*EXCERPT*.
#####

All during my year of calendar-watching, menopause still felt implausible, and even as I was very happy not to have to deal with periods, I found myself whispering to my ovaries, "I think you have the wrong 5 percent."

But several unopened boxes of tampons later, I’ve realized I don’t have a problem being in the atypical 5 percent. Because the atypical 5 percent is actually my comfort zone.

I wouldn’t know how to function outside of a big, generationally anomalous family, where I sometimes identify more with my nieces than my sisters. And I’ve loved defying expectations and going my own way — whether it’s not changing my last name, working for myself or reversing traditional gender roles when my husband became a stay-at-home dad a dozen years ago. All told, the experience of zigging where others zag has been tremendous. I’ve found my greatest joys by skirting away from the expected.

That’s why I’m now thinking early menopause may be my greatest opportunity yet.

First, as a writer who specializes in writing about honesty, this experience offers a chance to speak with candor about a thing so many people don’t want to talk about. If the prevailing wisdom is, "Shhh, don’t talk about hot flashes," you can bet I’m going to tell everyone about them. I believe we should talk openly about the things that happen with our bodies to combat shame, embarrassment and just plain disinformation.

#####

Stored data
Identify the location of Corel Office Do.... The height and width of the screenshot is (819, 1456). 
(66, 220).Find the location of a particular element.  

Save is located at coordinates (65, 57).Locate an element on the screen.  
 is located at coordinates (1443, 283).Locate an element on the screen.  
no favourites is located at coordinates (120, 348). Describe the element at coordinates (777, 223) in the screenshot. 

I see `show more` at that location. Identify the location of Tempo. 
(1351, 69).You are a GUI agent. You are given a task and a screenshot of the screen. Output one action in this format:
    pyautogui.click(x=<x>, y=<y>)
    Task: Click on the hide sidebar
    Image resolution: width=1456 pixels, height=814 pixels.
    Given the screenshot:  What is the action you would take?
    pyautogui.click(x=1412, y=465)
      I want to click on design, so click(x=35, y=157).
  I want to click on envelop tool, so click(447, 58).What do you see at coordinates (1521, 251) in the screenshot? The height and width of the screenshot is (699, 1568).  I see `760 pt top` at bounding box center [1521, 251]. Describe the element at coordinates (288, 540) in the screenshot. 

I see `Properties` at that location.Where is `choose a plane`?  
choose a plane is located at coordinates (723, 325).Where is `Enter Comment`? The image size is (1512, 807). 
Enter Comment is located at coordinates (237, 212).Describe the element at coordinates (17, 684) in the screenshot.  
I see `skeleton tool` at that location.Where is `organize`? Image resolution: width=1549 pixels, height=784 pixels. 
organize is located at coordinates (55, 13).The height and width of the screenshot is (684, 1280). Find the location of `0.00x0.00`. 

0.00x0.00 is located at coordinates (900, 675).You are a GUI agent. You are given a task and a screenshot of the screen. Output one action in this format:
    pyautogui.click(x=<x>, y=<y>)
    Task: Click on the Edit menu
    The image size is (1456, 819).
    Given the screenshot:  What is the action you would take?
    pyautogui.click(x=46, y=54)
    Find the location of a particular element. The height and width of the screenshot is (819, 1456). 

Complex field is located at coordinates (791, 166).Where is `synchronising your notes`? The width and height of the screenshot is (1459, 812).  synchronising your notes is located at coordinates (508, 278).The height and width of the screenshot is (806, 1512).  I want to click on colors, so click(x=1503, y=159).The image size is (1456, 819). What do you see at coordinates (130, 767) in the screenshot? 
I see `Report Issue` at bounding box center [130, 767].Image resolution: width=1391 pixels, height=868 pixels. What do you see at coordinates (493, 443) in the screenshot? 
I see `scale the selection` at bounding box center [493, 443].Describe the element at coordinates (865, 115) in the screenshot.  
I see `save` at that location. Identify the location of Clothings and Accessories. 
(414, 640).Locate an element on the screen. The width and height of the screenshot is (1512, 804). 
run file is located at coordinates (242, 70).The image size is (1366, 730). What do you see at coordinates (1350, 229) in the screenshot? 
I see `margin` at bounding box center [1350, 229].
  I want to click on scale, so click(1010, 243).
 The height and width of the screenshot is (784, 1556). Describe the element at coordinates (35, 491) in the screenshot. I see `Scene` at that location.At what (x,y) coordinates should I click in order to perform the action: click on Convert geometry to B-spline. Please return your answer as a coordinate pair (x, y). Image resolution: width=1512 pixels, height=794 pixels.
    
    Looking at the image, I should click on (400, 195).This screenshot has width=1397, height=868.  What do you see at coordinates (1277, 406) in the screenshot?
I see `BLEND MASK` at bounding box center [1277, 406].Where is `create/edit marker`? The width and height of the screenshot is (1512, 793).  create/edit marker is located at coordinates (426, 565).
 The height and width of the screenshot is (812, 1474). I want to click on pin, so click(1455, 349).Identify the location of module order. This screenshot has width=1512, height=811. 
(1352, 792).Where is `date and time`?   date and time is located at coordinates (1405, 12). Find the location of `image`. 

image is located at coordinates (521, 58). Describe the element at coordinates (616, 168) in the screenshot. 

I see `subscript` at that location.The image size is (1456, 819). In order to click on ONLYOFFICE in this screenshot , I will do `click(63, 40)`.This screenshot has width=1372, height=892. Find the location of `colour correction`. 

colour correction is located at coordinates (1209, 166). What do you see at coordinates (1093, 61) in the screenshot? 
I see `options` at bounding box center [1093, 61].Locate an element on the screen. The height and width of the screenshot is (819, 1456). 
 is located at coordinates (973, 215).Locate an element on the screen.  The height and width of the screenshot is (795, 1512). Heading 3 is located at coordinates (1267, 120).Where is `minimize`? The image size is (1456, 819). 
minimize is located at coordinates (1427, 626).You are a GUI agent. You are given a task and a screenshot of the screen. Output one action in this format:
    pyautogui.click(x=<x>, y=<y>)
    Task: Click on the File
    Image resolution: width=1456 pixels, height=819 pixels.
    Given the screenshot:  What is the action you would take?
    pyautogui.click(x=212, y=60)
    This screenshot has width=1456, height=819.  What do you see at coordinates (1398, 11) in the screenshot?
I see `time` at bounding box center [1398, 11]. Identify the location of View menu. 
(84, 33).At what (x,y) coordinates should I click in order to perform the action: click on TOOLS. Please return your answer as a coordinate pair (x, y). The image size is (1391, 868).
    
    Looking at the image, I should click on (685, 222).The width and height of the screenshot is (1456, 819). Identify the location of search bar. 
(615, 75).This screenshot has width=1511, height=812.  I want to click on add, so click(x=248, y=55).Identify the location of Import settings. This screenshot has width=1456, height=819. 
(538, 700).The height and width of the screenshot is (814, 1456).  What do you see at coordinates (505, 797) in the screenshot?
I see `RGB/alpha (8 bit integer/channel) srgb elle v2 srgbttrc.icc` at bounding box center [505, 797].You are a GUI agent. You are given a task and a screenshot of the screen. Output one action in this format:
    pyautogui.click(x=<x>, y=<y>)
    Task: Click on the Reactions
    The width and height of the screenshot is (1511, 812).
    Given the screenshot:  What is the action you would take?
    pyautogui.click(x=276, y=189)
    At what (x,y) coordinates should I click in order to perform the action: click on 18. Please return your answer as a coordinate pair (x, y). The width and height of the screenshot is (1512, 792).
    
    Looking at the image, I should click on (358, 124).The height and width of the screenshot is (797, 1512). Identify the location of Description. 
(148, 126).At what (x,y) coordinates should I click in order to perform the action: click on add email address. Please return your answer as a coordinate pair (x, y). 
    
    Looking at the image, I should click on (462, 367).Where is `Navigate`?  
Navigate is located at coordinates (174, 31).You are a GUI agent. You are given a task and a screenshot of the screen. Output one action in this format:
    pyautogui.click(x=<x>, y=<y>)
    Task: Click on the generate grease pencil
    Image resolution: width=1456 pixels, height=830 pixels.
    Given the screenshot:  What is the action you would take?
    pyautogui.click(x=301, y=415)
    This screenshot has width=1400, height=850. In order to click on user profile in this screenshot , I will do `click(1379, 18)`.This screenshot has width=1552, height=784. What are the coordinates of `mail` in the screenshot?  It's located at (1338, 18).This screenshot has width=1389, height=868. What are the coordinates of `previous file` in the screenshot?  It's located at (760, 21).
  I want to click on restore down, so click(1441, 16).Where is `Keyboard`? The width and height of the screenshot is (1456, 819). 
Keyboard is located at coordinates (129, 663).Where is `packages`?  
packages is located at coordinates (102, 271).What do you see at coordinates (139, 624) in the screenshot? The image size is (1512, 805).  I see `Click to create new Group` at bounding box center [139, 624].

#####

*REQUIRED WORK*.
A) Reproduce the passage of the early menopause essay from "All during my" to "from the expected.".
B) Summarize the early menopause essay in two sentences.
C) List every example the early menopause essay gives of the writer defying expectations and going their own way.

*PER-TASK ANSWERS*.
A)
All during my year of calendar-watching, menopause still felt implausible, and even as I was very happy not to have to deal with periods, I found myself whispering to my ovaries, "I think you have the wrong 5 percent."

But several unopened boxes of tampons later, I’ve realized I don’t have a problem being in the atypical 5 percent. Because the atypical 5 percent is actually my comfort zone.

I wouldn’t know how to function outside of a big, generationally anomalous family, where I sometimes identify more with my nieces than my sisters. And I’ve loved defying expectations and going my own way — whether it’s not changing my last name, working for myself or reversing traditional gender roles when my husband became a stay-at-home dad a dozen years ago. All told, the experience of zigging where others zag has been tremendous. I’ve found my greatest joys by skirting away from the expected.

B) Although early menopause at first felt implausible, the writer has come to accept being in the atypical 5 percent, since defying expectations has long been a comfort zone and a source of great joy. The writer now sees early menopause as an opportunity, first of all to speak candidly about it and so combat shame, embarrassment and disinformation.

C)
- Not changing their last name
- Working for themselves
- Reversing traditional gender roles when their husband became a stay-at-home dad a dozen years ago